Many of us give more time and energy to almost every other aspect of our lives than our sexuality. We may spend time having sex but how much time do we spend thinking about who we are as sexual beings. You might feel there is no need to do this exercise if everything is working well for you. I would say that everyone can benefit from asking themselves if they are truly in touch with every aspect of their sexuality. It is easy to become routine and stuck in thinking that we are this or that: dominant OR exciting OR challenging OR wild OR timid OR nervous OR perverse OR inhibited. We are probably all of these things. Do you let all these aspects of your sexuality live?
1. What I want you to do is to spend 3 minutes writing down who you are sexually. You do not need to write for 3 minutes but spend the 3 minutes thinking and write as much as comes up for you.
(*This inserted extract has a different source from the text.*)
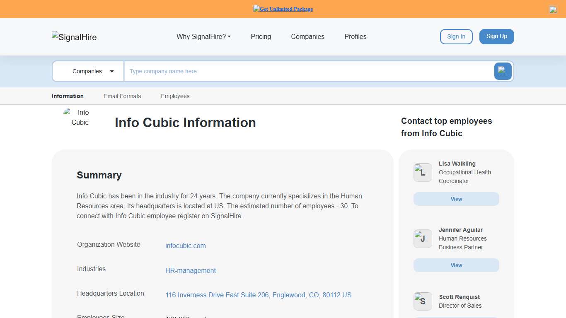Click the HR-management industry link
This screenshot has height=318, width=566.
coord(191,270)
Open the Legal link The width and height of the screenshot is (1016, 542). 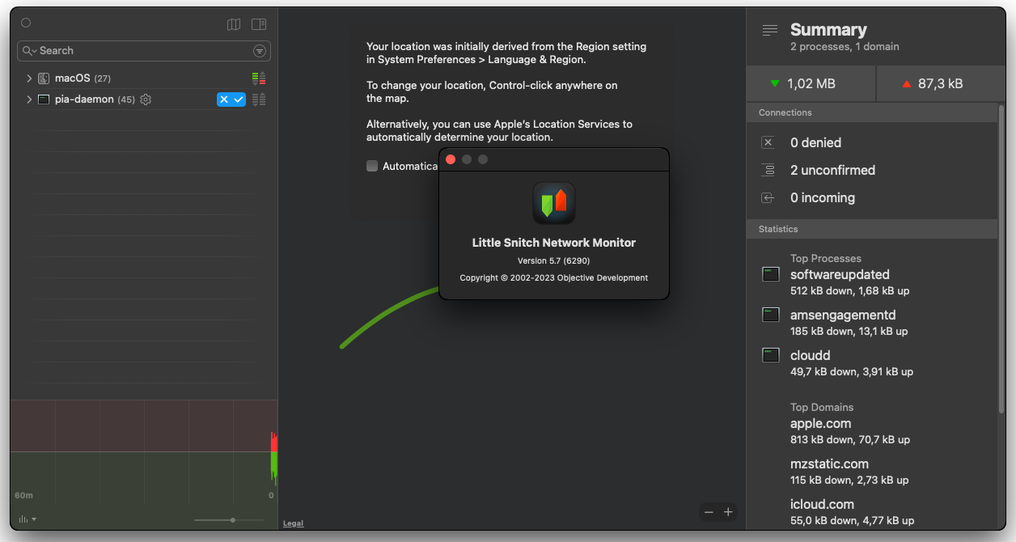(293, 523)
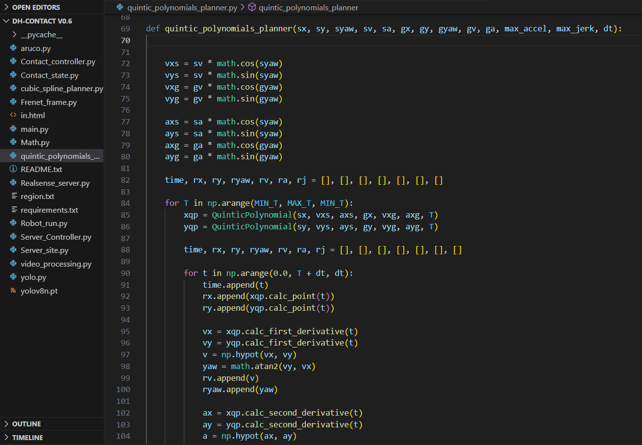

For example, what do you bring to sex, what do you enjoy, dislike, what you want more of, what you would like to ask for, what is your idea of fulfilling sex? what excites you? what turns you off?
2. Then spend another 3 minutes describing yourself sexually but do not use anything you wrote the first time.
For example, how would you describe your sexual presence, your sexual energy, the emotional connection you make with a partner?
3. Then spend another 3 minutes, again not writing anything you have written before.
4. Then spend another 3 minutes.
Often 4 steps is enough for you to reach a new understanding and uncover new revelations about how much you know - but didn't know that you knew - about your sexual essence. Authenticity in sex is exciting and far more fulfilling than concentrating on performance and technique.
It is best to do this exercise at one sitting, so you get into the flow of asking questions and finding answers to your sexuality.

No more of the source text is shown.